Comme vous pourrez le voir dans l’infographie jointe, un salarié au Smic qui déciderait à passer à 80 % (28h semaine) aurait un pouvoir d’achat global mensuel avant impôt de 1269€  contre un salaire net actuel de 1152€ pour 35 h de travail. Ce même salarié, s’il décide de passer à mi temps aura un pouvoir d’achat de 1018€ pour 2,5 jours d’emploi par semaine. Pour tous ceux qui habitent un peu loin de leur lieu de travail, ou qui ont des jeunes enfants à faire garder, le calcul sera vite fait. Et pour tous la qualité de vie sera bien améliorée. Si les salariés s’emparaient massivement de cette mesure et acceptaient de réduire leur temps d’emploi, il est possible de résorber de plus de 2M de personnes le chômage en très peu de temps.

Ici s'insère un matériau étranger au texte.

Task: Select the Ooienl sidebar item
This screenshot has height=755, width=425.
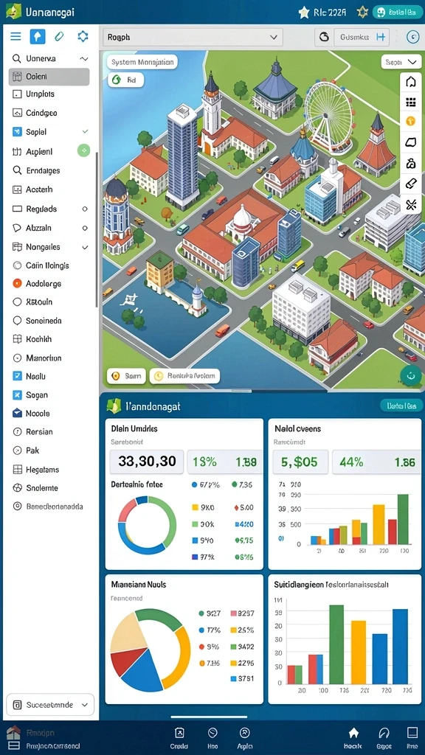Action: (49, 77)
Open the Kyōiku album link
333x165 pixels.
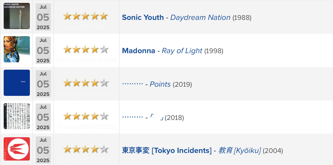tap(240, 151)
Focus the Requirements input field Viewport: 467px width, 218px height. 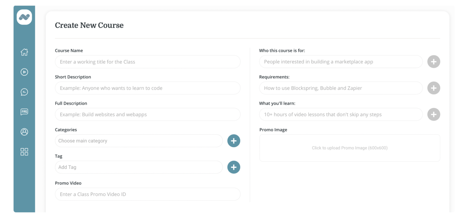click(x=341, y=88)
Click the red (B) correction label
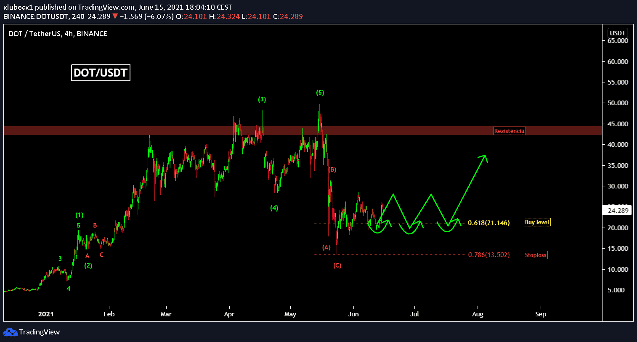The width and height of the screenshot is (637, 342). [x=332, y=170]
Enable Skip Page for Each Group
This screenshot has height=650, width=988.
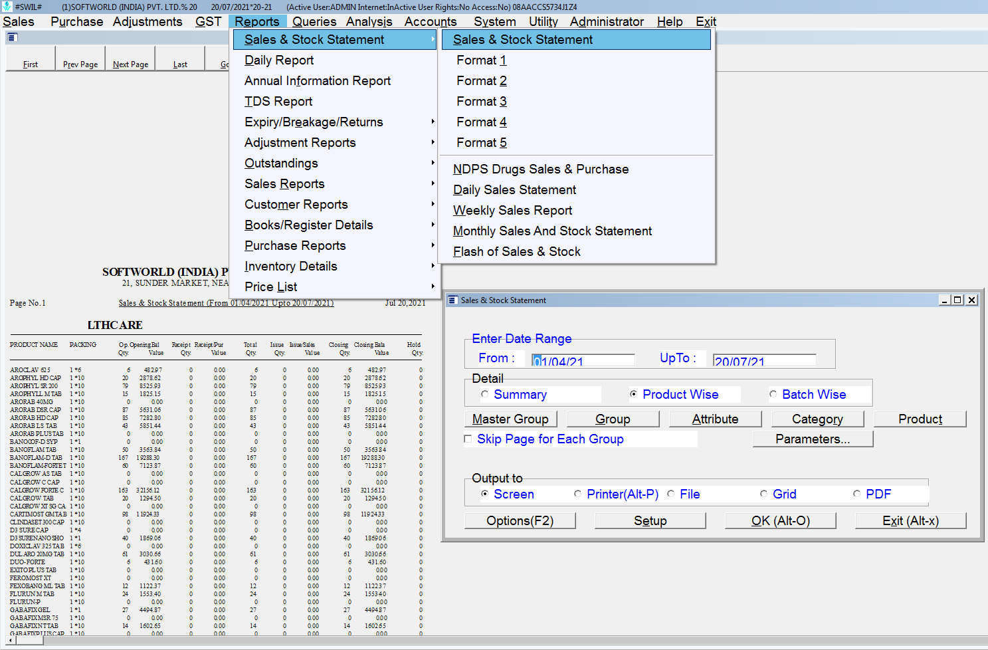468,439
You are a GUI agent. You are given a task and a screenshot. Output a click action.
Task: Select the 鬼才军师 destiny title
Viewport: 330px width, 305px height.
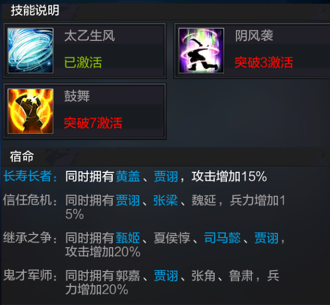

Compléter le revenu disponible des entrepreneurs, et notamment les plus modestes d’entre eux, avec ce même Complément de Revenu d’Activité qui viendra se cumuler avec leurs revenus professionnels avec la même formule de calcul. La base de calcul du CRA ne sera pas le salaire net mais le bénéfice de l’activité qui sert aujourd’hui d’assiette aux cotisations sociales des non salariés.

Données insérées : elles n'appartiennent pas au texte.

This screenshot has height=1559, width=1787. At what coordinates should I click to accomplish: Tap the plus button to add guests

Revaloriser les minima sociaux autres que le RSA (ce dernier étant considéré comme un statut temporaire) au moins au niveau du seuil de pauvreté (1000€) notamment le minimum vieillesse et l’allocation adulte handicapé.

Si l’ensemble de ces mesures peuvent être prises très rapidement c’est parce que entre les transferts budgétaires des prestations sociales existantes qui sont remplacées, les économies possibles liées au retour à l’emploi de millions de personnes, les économies budgétaires liées à la simplification administrative de ces prestations sociales et la suppression de niches fiscales actuellement injustes (le quotient familial) ou d’aides non efficaces aux entreprises (CICE) toutes ces réformes urgentes pourraient se faire probablement à budget constant.

C’est donc un choix politique à prendre. Si comme A. Croizat en 1946, nous étions de nombreux parlementaires à vouloir améliorer rapidement la vie de millions de nos concitoyens en adaptant notre sécurité sociale au contexte d’aujourd’hui, cela serait tout à fait possible. Aux électeurs de décider du monde dans lequel il veulent vivre dès demain.